Burhanuddin mengatakan perlu menyadari bahwa eksistensi hak asasi haruslah bergandengan tangan dengan kewajiban asasi.
Dengan kata lain, kata Burhanuddin, negara akan senantiasa melindung hak asasi setiap orang. Namun di satu sisi orang tersebut juga memiliki kewajiban untuk menghormati hak orang lain.
Lebih lanjut ia menjelaskan, peletakan pola dasar hukum Pancasila dengan menekankan adanya keseimbangan antara hak dan kewajiban merupakan sebuah keharusan agar tercipta tertib kehidupan bermasyarakat, berbangsa, dan bernegara.
"Dalam Pasal 28 I ayat (1) UUD 1945, hak hidup adalah hak yang tidak dapat dikurangi dalam keadaan apapun," ujarnya.
Namun, lanjut dia, jika dilihat dari sistematika penyusunan pasal-pasal yang mengatur tentang perlindungan HAM di dalam UUD 1945, maka akan tampak adanya suatu pembatasan HAM yang tertuang di pasal penutupnya.

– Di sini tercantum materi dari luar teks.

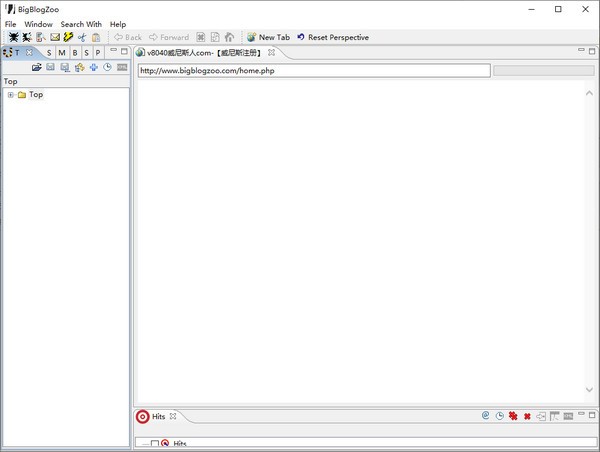The height and width of the screenshot is (452, 600).
Task: Open the Search With menu
Action: 81,24
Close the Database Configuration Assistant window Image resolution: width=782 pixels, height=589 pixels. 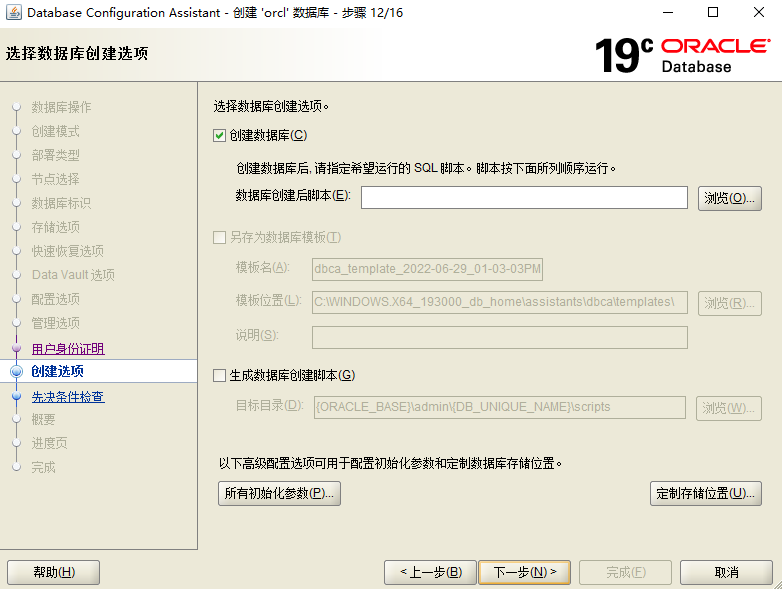pos(758,13)
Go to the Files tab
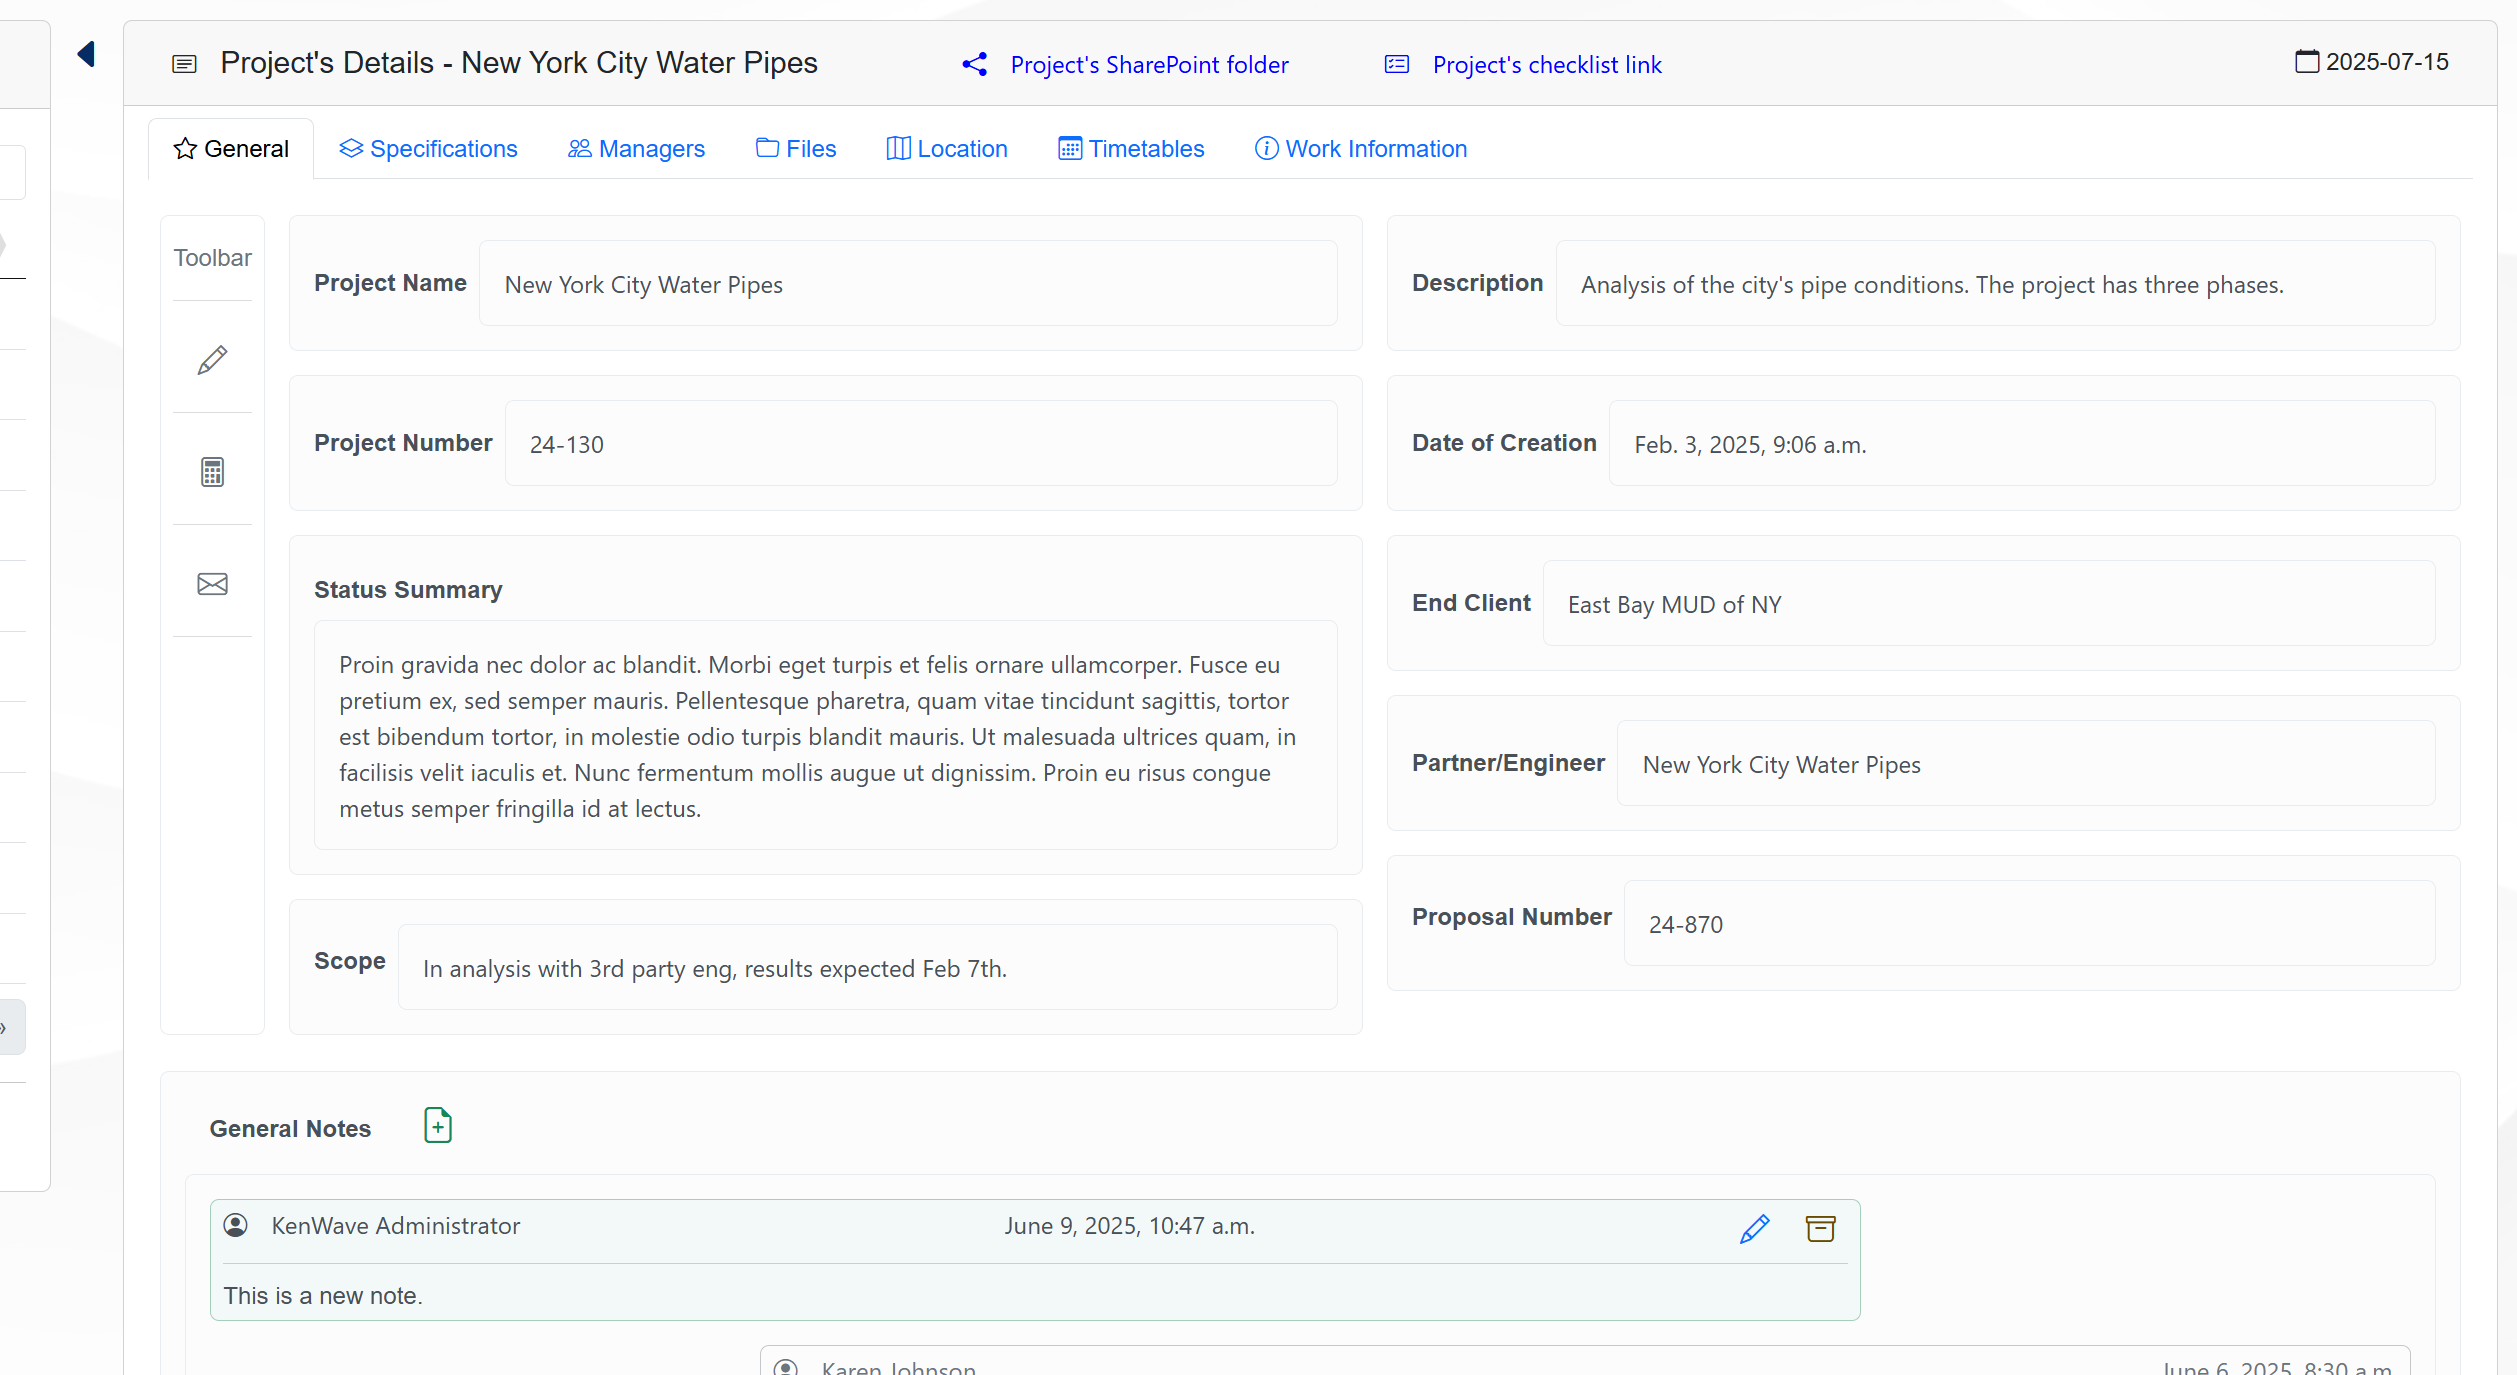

Ketentuan dalam Pasal 28 J ayat (1) UUD 1945 telah mewajibkan setiap orang untuk menghormati HAM orang lain dalam tertib kehidupan bermasyarakat, berbangsa, dan bernegara.
Kemudian dalam pasal penutup HAM yaitu di Pasal 28J ayat (2) UUD 1945, menegaskan jika HAM dapat dibatasi dan bersifat tidak mutlak.
Baca Juga: Soal Wacana Pidana Mati Koruptor, Arteria PDIP Dukung Jaksa Agung
"Negara dapat mencabut HAM setiap orang apabila orang tersebut melanggar undang-undang," tegas Burhanddin.